Sempre que encontrava alguém com uma arma nas mãos, repetia o bordão, prevenindo.
- Cuidado, o cão atenta! - E seguia em frente.
Seus subordinados já estavam acostumados com o velho subtenente, que era supersticioso quanto ao manuseio da arma.
Afora o Estrito Cumprimento do Dever Legal ou a Legítima Defesa, a arma tinha que ficar no coldre. Sacá-la só se necessário fosse, e isso, em últimas instâncias. Todos na companhia o ouviam.
Do coronel ao soldado, era benquisto por todos.
Como era instrutor de tiro, e a Polícia Militar estava formando novos soldados, fora designado para instruí-los quanto ao manuseio das armas. Nessa nova turma que entrara, tinha um soldado, de nome P. Júnior, que era muito afoito, e que desdenhava dos conselhos do velho Subtenente. Sempre o criticava, dizendo que ele estava acabado demais para ficar dando instruções a eles, além de que, não agüentava mais aquele bordão, e sempre o imitava, de maneira afetada. E todos riam.

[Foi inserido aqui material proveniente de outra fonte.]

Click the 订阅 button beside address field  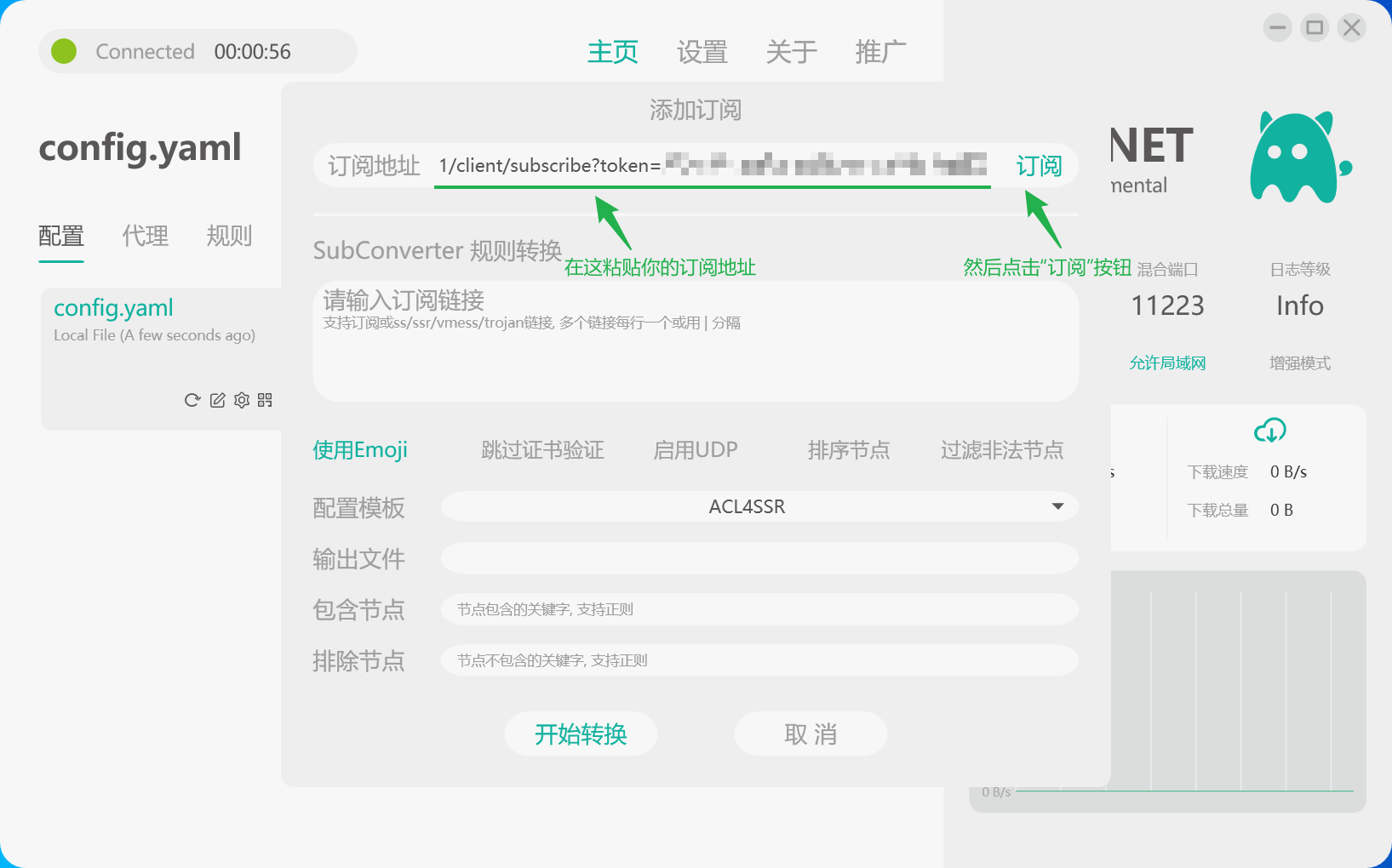[x=1039, y=166]
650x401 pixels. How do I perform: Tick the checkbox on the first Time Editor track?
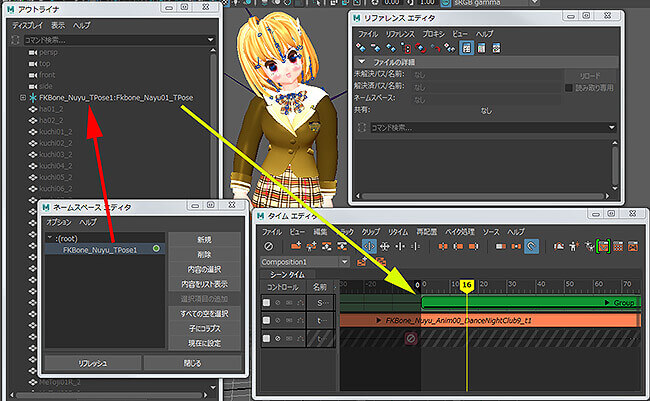click(x=266, y=302)
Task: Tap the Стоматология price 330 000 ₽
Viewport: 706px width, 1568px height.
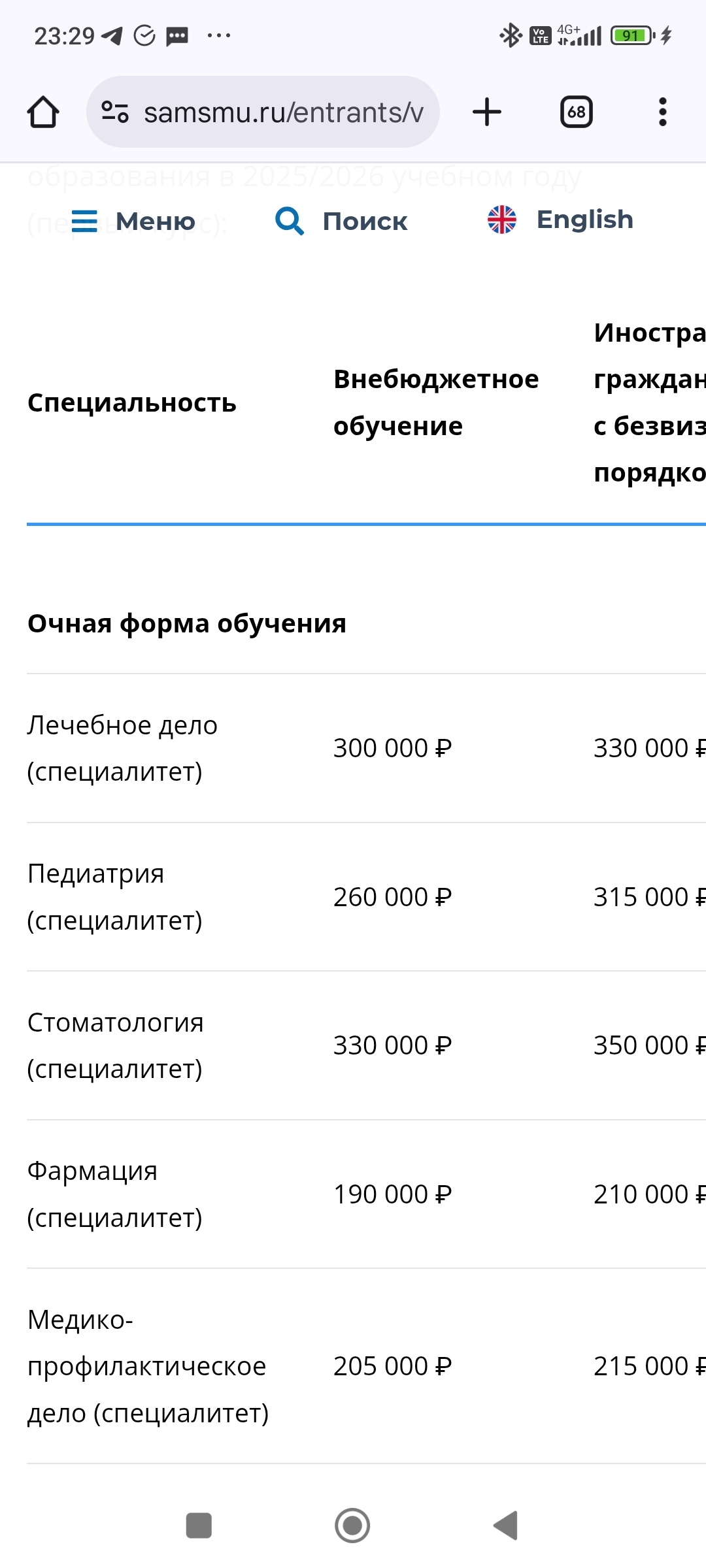Action: (392, 1045)
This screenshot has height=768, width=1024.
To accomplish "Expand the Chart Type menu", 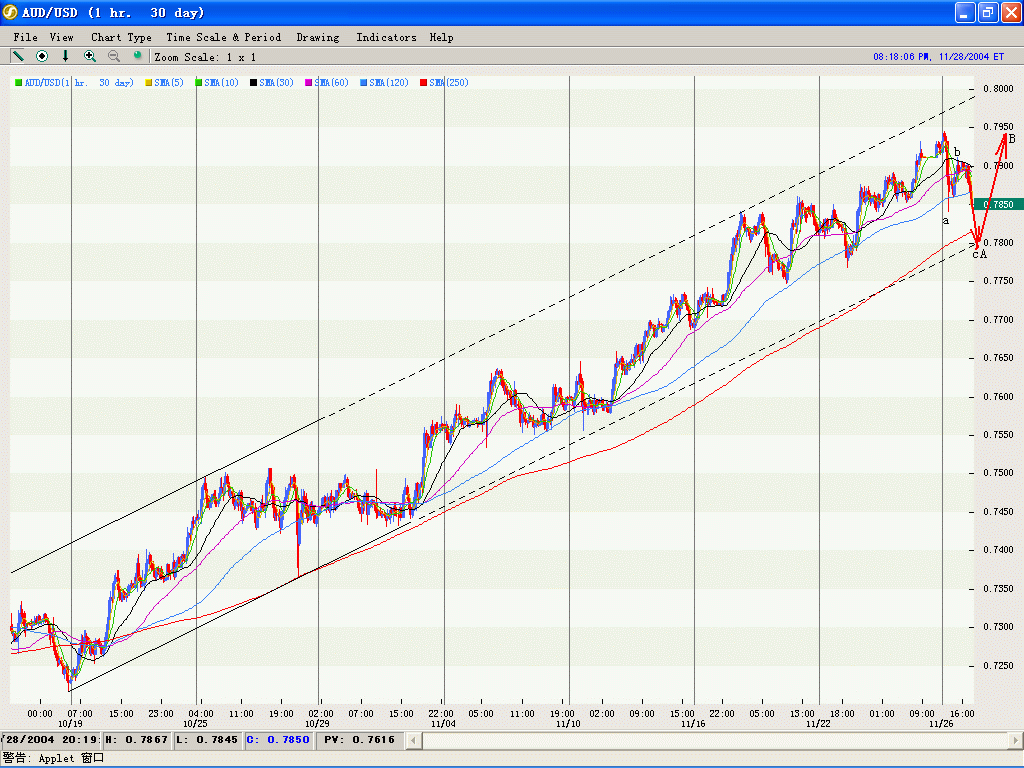I will 121,37.
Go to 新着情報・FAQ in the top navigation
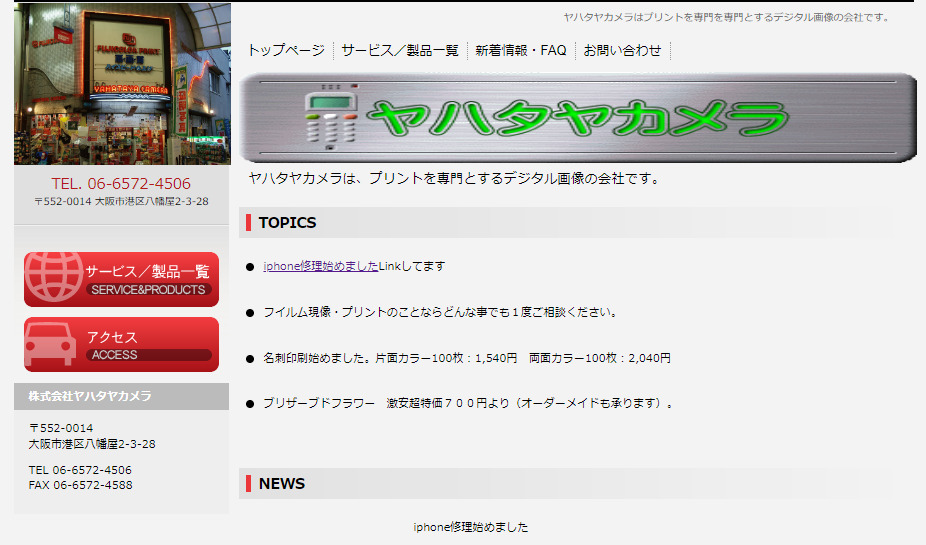 click(521, 50)
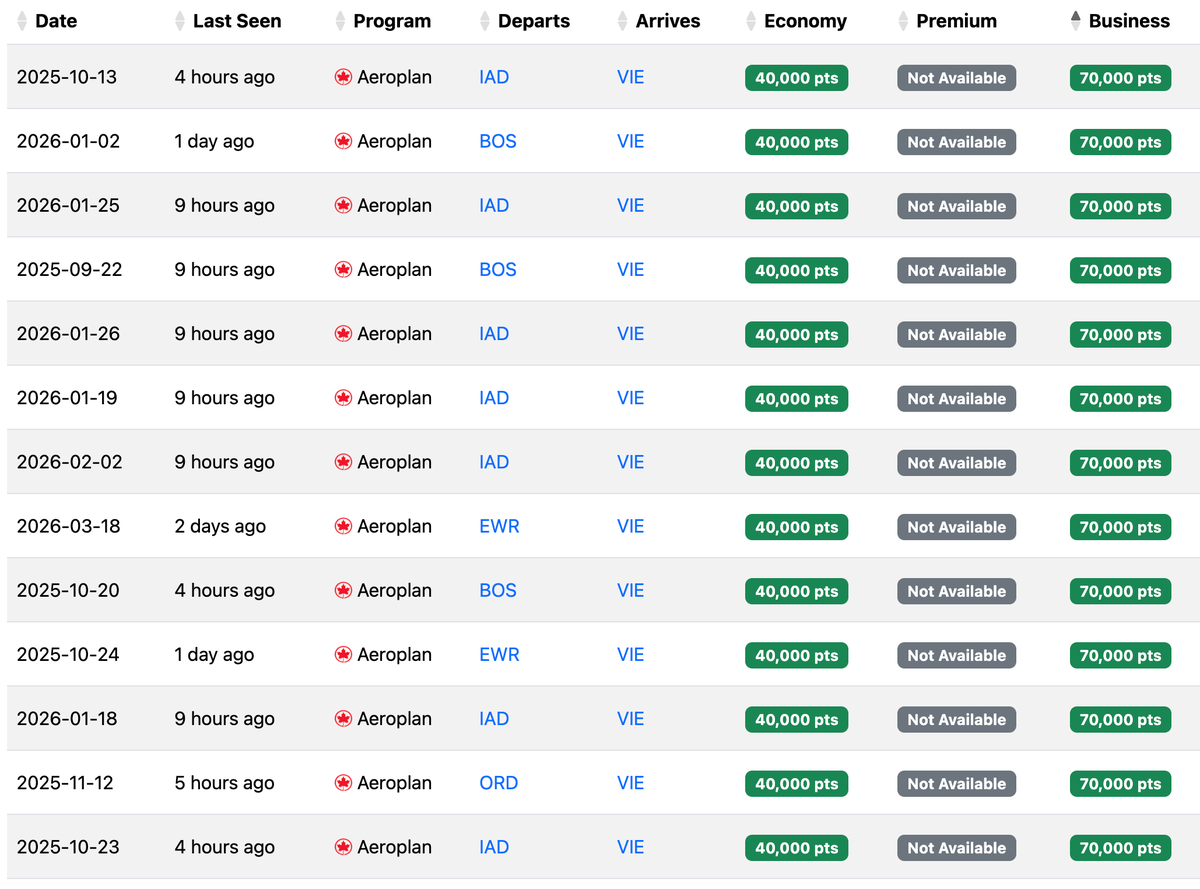Click the Economy column header text
Viewport: 1200px width, 889px height.
pos(805,21)
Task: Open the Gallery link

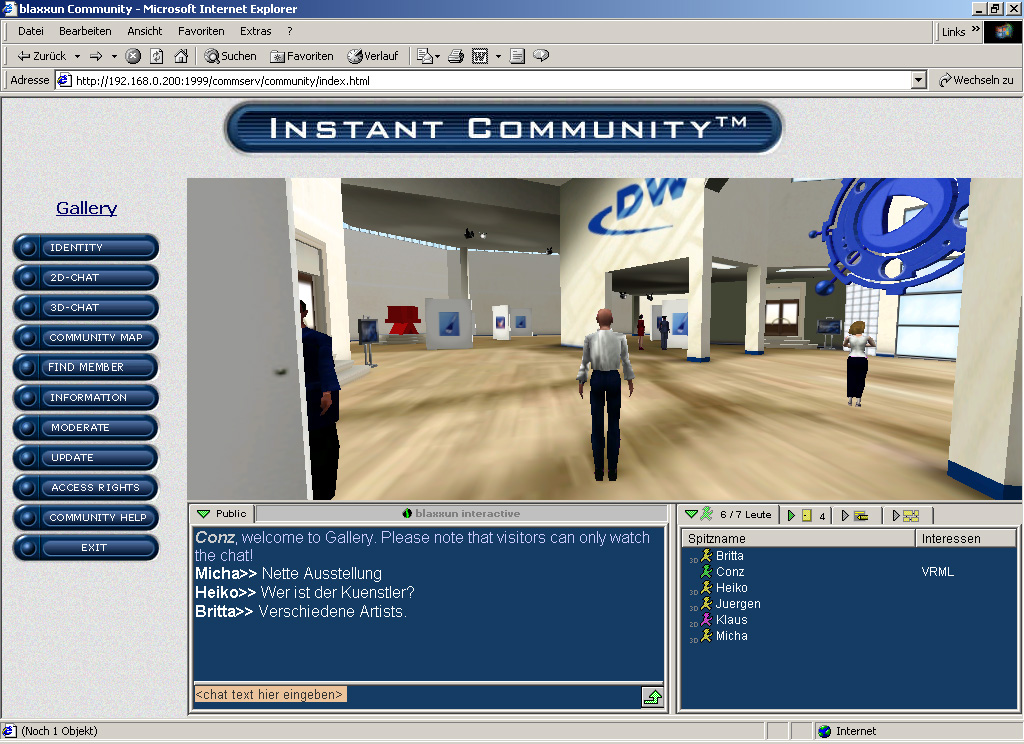Action: [86, 208]
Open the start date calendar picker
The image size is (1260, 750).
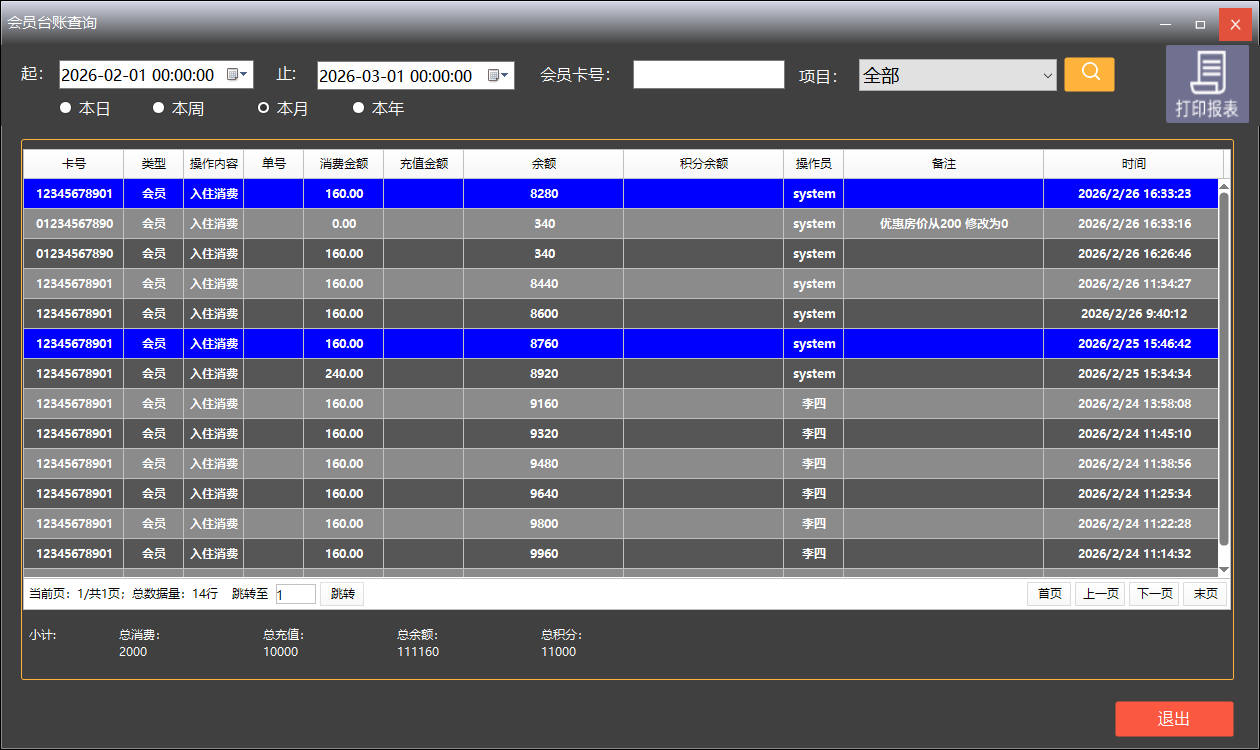(237, 75)
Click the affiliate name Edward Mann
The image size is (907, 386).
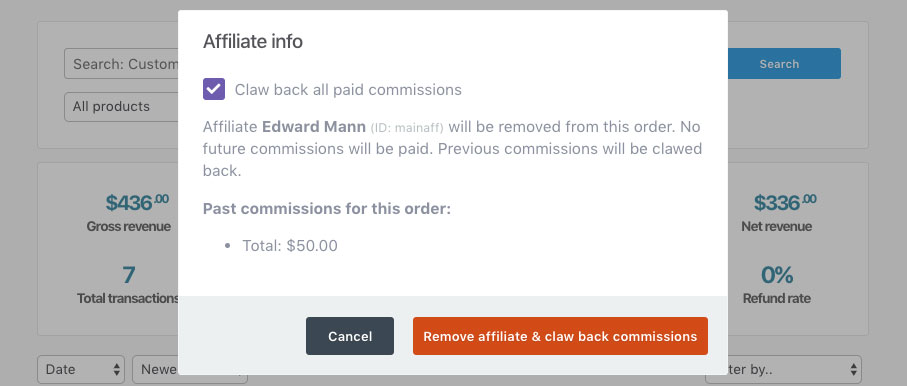[314, 126]
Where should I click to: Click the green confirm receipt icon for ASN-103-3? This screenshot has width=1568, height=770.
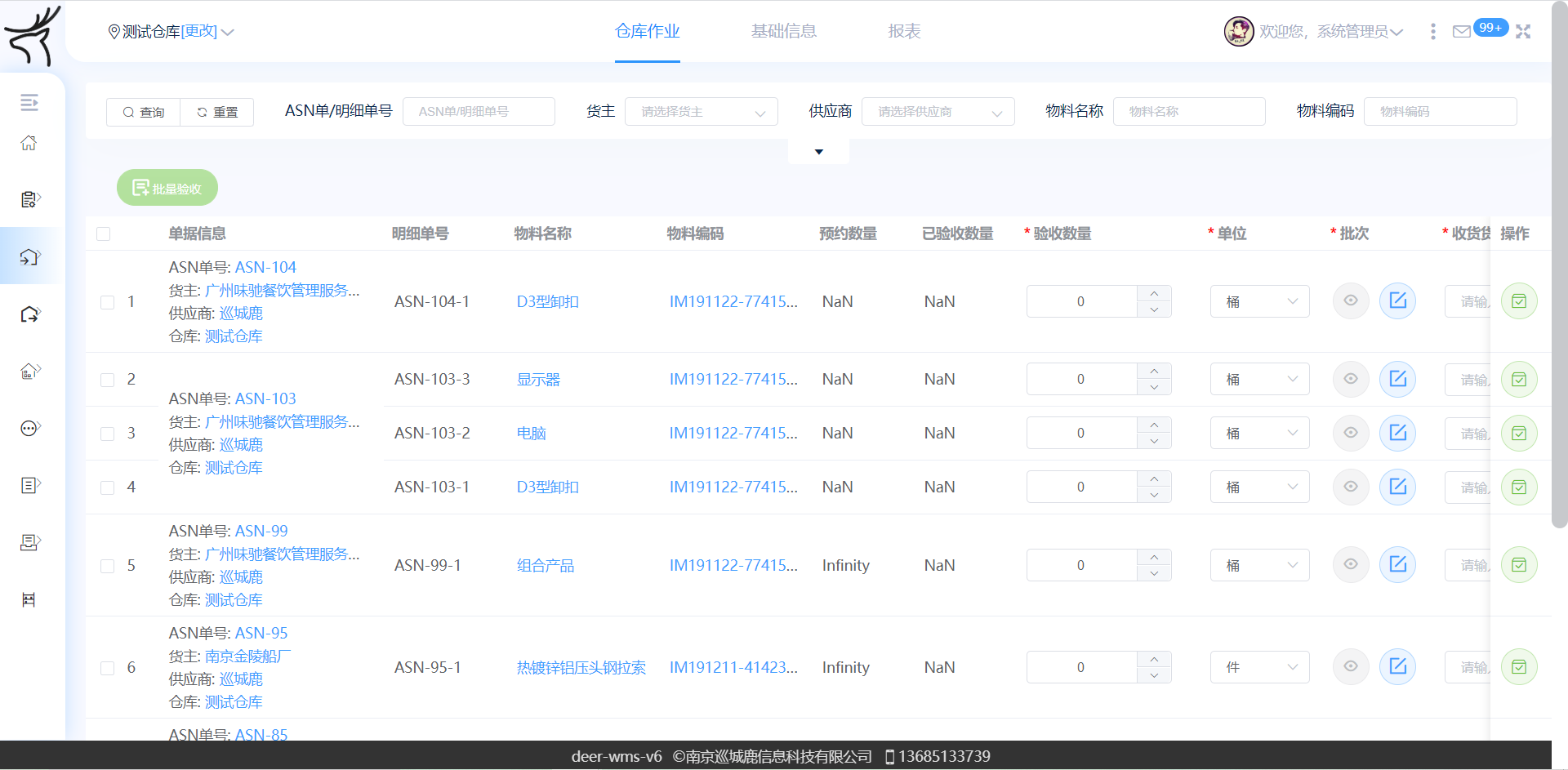coord(1518,380)
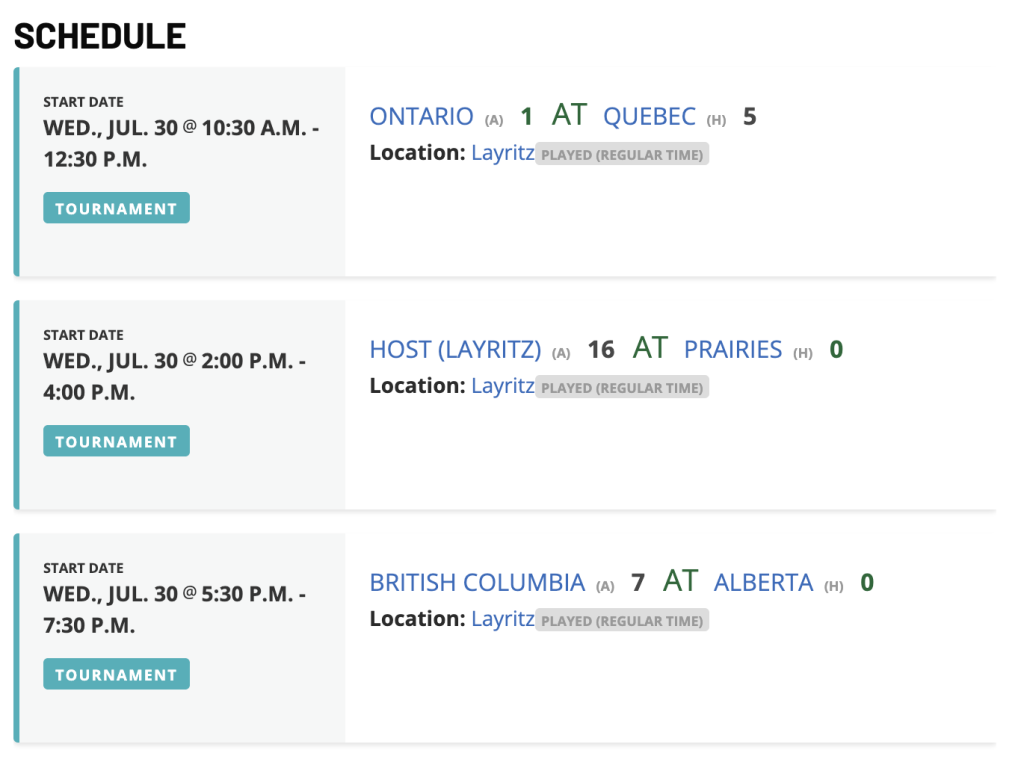Open Layritz location for BC–Alberta game
This screenshot has height=759, width=1024.
pyautogui.click(x=503, y=619)
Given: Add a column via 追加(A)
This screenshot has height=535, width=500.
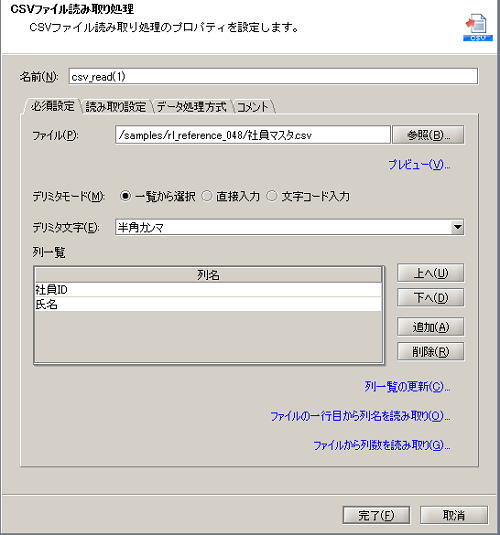Looking at the screenshot, I should tap(430, 327).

O Subtenente sabia de tudo, poderia puni-lo com uma advertência, mas tinha bom coração, e via potencial em P. Júnior, bastava ter paciência e treiná-lo.
No entanto, não conseguiu...
Fez-los perfilar diante de si, e passou a discorrer sobre os tipos de armamentos que a Corporação empregava e que iriam utilizar quando de serviço.
- Com arma não se brinca. Cuidado, o cão atenta! Não fiquem brincando com ela ou manuseando ela sem necessidades. Isso só faz demonstrar que vocês não têm maturidade para o serviço policial. Portanto, nada de fazer idiotices.
E passou a ensiná-los a montar e desmontar o fuzil Imbel 5.56 mm, e a pistola Taurus, PT .40 que usariam em serviço. Sempre os advertia para que só sacassem suas armas se fosse numa situação que de fato precisassem utilizá-la, caso contrário, que ela permanecesse no coldre, onde era o seu lugar.
E o soldado P. Júnior ria calado, descrente das instruções do Suboficial.
Foram para o estande. Eram os exercícios de tiro prático.
Dispararam o dia todo, de manhã e à tarde. Exercitaram todos os tipos de saques. Corrigiram posições. Utilizaram pistas de adestramento. Enfim, foram treinados para ser o que seriam: Policiais Militares, aptos a atuar em prol da comunidade.
Nesse meio tempo, o Subtenente percebeu que P. Júnior sacava sua arma e ficava brincando com ela. Engatilhando-a e apontando-a para os colegas, pelas suas costas. Via tudo, e isso o desgostava. Aquele soldado ainda ia trazer problemas para si e para a Corporação.
Chamou-o na sua sala, e advertiu-o.
- P. Júnior, se eu pegar você apontando a sua arma para os outros soldados, eu mesmo vou dar um jeito de expulsá-lo da Polícia. Entendeu?
- Sim, senhor, Subtenente! - Respondeu.
- Muito bem, pode ir. - Falou, dispensando-o
No final do Curso de Formação de Soldados, foi realizado um torneio entre os novos soldados para ver quem era o melhor. Sagrou-se campeão, P. Júnior. Conseguindo os mais altos índices de acertos, inclusive, observou o Subtenente, suplantando muitos das praças e oficiais que tinha visto atirar durante toda a sua longa carreira de Policial Militar.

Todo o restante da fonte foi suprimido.